Task to complete.
Resume the passage about the Ajanta caves, picking up right after its last sentence.

Cave 2: Adjacent to Cave 1 is another cave whose walls, pillars and ceilings are thick with paintings. The murals portray an apparent bias for the feminine form aside from some 5th century frescoes that depict children studying in school, some listening to the teacher and the others enacting something. The carving of this cave happened between 475 and 477 CE, believed to me commissioned by a woman aide of Emperor Harishena. Unlike Cave 1’s focus on kingship, the paintings and rock carvings in Cave 2 are about powerful women playing a prominent role in the society. This cave is remarkable for its strong pillars and the carvings and paintings in all kinds of decorative themes such as human, animal, vegetation and divine motifs, with plenty of carvings dedicated to the Buddhist goddess of fertility, Hariti.
Cave 16: Ensconced smack in the middle of the site with a fleet of stairs leading into the single-storey structure is Cave 16 with two elephant figures placed on either side of the entrance. This cave was commissioned by Emperor Harishena’s minister, Varahadeva and dedicated to the community of monks. Scholars term this the ‘crucial cave’ in terms of influencing the architecture of the entire cave network of Ajanta, and for being a paradigm in understanding the chronology of the second and final phase of the construction of the cave complex. Cave 16 is a Vihara with the customary setup of a main doorway, two aisle doorways and two windows to let in some sunlight and brighten the dark interiors. The wealth of paintings in this cave will hold you in a thrall. Aside from depictions from various Jataka tales there are frescoes recounting mythological events like the miracle of Sravasti, conversion of Nanda - the half brother of Buddha, including the popular Jataka fresco of the Bodhisattva elephant that sacrificed itself to serve as food for starving people. Head to the left of the entrance and follow a clockwise pattern to follow the entire narrative. Explore scenes from the life of Buddha like the one where Sujata is offering food to Buddha robed in white carrying a begging bowl.

(Extracted data entries)
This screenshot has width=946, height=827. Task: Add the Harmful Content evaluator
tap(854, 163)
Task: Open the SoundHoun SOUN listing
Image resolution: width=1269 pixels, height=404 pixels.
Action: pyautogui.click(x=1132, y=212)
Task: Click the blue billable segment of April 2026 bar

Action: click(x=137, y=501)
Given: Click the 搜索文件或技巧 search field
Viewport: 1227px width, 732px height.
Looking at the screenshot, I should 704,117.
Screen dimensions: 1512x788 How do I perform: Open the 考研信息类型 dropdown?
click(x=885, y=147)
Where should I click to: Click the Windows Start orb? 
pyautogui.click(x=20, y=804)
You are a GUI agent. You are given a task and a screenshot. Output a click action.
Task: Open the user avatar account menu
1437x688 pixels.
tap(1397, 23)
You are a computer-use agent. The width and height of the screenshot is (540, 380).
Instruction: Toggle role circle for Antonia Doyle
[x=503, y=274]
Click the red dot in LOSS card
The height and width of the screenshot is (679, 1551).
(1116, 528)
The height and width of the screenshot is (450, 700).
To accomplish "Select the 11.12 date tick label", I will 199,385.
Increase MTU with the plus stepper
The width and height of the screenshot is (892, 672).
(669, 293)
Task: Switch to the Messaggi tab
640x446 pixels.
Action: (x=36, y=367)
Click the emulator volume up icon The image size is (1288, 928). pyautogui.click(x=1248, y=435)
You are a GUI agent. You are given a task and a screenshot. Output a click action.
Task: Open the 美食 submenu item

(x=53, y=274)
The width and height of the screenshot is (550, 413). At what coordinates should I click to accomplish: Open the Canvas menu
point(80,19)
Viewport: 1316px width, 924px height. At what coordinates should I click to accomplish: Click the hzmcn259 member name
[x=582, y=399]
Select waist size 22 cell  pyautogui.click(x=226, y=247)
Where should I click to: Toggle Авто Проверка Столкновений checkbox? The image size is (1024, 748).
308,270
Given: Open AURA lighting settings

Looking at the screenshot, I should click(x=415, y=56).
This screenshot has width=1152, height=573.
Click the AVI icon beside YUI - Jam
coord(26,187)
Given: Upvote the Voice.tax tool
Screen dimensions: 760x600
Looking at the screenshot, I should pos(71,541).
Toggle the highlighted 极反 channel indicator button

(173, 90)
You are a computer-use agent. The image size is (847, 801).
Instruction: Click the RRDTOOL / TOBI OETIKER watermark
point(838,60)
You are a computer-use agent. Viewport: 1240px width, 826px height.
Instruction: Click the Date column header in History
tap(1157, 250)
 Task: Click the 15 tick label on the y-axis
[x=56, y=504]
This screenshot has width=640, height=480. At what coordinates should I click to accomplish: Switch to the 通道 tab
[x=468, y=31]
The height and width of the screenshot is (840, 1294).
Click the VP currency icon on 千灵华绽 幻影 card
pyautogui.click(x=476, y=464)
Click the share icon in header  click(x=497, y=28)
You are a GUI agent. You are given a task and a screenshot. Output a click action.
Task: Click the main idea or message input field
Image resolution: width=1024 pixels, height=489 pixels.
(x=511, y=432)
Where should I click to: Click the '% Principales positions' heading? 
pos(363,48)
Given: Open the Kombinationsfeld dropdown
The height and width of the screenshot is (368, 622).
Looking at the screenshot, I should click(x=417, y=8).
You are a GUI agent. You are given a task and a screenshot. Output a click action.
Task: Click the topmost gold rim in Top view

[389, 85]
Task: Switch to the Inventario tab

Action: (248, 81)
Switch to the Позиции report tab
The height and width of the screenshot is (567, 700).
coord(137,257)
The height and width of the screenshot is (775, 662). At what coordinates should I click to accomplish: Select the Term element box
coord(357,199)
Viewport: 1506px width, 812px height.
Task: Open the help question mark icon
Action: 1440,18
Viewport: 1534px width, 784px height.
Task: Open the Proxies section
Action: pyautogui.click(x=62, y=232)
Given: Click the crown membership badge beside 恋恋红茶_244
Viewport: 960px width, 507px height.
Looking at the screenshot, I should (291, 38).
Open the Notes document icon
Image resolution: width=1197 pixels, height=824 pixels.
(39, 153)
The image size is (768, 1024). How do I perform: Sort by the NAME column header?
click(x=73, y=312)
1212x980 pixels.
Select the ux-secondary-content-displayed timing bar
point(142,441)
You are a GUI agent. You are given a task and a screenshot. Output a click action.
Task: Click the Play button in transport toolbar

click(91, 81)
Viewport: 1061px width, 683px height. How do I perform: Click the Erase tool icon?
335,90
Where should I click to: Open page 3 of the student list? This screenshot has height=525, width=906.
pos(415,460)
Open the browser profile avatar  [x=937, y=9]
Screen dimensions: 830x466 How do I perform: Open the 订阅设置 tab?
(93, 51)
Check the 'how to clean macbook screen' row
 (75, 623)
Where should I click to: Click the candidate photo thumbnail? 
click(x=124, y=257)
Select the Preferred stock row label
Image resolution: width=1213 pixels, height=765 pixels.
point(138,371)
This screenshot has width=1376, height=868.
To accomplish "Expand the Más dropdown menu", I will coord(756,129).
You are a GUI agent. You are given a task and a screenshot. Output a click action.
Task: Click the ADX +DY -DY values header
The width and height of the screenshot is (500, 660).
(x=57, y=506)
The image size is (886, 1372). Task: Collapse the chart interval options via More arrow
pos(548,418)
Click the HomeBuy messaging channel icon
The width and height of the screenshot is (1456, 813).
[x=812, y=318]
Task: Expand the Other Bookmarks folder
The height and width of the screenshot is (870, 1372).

Reply.
Cave 17: Like Cave 16, this one too has two stone elephants placed on either side of the entrance. Commissioned by Vakataka prime minister, Varahadeva and with donation from local king Upendragupta, Cave 17 is home to the greatest, and perhaps the most sophisticated, Viraha architecture. The cave also boasts of an assortment of paintings that are well-preserved, and over the years have become synonymous with Ajanta Caves. The broader theme of the frescoes here is bringing out the human virtues as mentioned in the Jataka tales with a growing attention to detail. It comprises a colonnaded porch, an array of pillars each with a unique design, a shrine in an antechamber in the heart of the cave, larger windows to let in more light, and extensive carvings of gods and goddesses from Indian mythology. With 30 important murals in Cave 17 alone including portrayal of Buddha in various postures alongside dabbling in themes as diverse as shipwrecks, lovers in throes of passion, a princess wearing makeup and a couple drinking wine together - a thread picked up from the goings-on of the early 1st millennium society, this cave is historically paramount.
The Ajanta Caves visiting hours are between 09:00 am and 05:00 pm.
Ajanta Caves Road, Aurangabad, Maharashtra 431001
The caves are shut for the general public on Mondays.
You need to arrive into Aurangabad first to explore the Ajanta Caves. Aurangabad is about 333 kilometre from Mumbai. From Aurangabad city centre, the Ajanta Caves are about 102 kilometres away on the Aurangabad - Ajanta - Jalgaon road. Hiring a local taxi is the most preferred way of making a day trip to Ajanta. But if you are driving down, you should be apprised of the fact that the highway linking Aurangabad to Mumbai is connected to other major cities in the country such as Delhi, Jaipur, Udaipur, Bijapur, and Indore.
There is no metro rail availability in this area.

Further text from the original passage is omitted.